THE INPUT:
++++
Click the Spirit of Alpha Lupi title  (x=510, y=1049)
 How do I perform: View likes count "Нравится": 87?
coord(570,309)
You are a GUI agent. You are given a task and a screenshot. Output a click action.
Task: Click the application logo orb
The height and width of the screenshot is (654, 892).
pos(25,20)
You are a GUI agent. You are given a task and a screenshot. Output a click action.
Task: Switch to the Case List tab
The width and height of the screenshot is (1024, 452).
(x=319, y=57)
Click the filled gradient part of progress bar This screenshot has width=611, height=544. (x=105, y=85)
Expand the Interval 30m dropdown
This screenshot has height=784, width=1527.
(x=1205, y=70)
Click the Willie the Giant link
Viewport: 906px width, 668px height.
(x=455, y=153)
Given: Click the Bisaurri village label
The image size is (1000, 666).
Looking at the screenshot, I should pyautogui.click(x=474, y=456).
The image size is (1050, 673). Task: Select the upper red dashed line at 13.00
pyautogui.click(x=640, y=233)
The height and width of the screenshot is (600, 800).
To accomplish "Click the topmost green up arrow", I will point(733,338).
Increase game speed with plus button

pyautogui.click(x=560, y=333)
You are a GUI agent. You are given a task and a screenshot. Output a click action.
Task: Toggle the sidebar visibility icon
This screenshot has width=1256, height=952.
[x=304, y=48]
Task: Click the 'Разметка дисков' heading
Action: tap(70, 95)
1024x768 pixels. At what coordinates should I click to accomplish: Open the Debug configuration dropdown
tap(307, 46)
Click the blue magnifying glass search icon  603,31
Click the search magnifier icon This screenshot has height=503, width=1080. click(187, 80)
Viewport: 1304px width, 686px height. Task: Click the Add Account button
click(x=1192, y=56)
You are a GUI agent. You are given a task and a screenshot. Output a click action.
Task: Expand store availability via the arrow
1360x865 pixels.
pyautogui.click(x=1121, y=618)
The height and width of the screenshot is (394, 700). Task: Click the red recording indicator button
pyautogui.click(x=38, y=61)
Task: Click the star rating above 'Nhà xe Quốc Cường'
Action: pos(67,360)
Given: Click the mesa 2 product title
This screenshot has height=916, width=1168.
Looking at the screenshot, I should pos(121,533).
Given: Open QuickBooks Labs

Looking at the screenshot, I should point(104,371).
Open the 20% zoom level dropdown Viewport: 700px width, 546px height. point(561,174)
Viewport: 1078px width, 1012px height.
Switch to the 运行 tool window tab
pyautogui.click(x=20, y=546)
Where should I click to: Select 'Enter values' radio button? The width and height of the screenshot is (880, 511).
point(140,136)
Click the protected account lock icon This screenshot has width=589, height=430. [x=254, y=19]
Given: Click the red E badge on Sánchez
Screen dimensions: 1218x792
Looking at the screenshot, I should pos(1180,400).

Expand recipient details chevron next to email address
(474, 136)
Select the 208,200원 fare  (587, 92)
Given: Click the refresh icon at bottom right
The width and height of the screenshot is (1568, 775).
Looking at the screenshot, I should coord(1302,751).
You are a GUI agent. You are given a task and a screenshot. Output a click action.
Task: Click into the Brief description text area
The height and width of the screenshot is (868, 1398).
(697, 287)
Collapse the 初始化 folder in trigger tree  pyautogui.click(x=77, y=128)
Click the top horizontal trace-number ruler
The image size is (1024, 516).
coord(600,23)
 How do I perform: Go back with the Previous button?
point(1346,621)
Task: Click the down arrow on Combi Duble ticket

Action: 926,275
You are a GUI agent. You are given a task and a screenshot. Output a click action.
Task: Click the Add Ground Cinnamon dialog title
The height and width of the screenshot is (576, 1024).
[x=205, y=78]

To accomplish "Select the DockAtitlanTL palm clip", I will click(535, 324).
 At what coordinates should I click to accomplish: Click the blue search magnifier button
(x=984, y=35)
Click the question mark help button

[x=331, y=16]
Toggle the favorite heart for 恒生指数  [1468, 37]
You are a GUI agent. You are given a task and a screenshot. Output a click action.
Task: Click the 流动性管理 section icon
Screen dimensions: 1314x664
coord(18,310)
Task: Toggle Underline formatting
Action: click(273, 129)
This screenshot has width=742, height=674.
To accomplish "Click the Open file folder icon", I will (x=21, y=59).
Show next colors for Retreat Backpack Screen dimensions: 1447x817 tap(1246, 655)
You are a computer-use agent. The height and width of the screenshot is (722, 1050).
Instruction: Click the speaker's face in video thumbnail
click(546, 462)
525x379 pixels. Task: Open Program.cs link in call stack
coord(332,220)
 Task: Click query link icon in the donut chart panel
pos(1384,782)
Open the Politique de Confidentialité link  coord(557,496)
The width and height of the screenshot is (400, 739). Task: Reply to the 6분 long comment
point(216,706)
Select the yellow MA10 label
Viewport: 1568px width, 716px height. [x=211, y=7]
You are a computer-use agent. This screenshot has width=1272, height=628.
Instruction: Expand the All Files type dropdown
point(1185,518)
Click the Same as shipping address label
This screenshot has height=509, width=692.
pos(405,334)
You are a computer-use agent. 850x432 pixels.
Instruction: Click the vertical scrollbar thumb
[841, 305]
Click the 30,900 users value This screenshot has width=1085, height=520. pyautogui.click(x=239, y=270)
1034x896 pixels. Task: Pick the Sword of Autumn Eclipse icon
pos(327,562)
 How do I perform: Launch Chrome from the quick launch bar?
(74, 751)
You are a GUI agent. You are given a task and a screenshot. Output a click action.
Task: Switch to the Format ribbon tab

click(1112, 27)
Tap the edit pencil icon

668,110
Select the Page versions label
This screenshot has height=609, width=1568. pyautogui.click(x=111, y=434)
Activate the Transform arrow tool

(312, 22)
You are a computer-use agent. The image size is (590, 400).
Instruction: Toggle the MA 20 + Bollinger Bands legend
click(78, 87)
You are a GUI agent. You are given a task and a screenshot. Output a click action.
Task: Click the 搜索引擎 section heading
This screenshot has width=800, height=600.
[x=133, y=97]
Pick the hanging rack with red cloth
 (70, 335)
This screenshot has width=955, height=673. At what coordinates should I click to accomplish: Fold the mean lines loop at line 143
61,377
++++
TASK: With the line that contains "Instruction: Toggle the" as the start, output every line through the end of the entries exactly. Add no other lines.

SOLUTION TO THIS PROBLEM:
Instruction: Toggle the MA 20 + Bollinger Bands legend
click(78, 87)
You are a GUI agent. You are given a task and a screenshot. Output a click action.
Task: Click the 搜索引擎 section heading
This screenshot has width=800, height=600.
[x=133, y=97]
Pick the hanging rack with red cloth
 (70, 335)
This screenshot has width=955, height=673. At what coordinates should I click to accomplish: Fold the mean lines loop at line 143
61,377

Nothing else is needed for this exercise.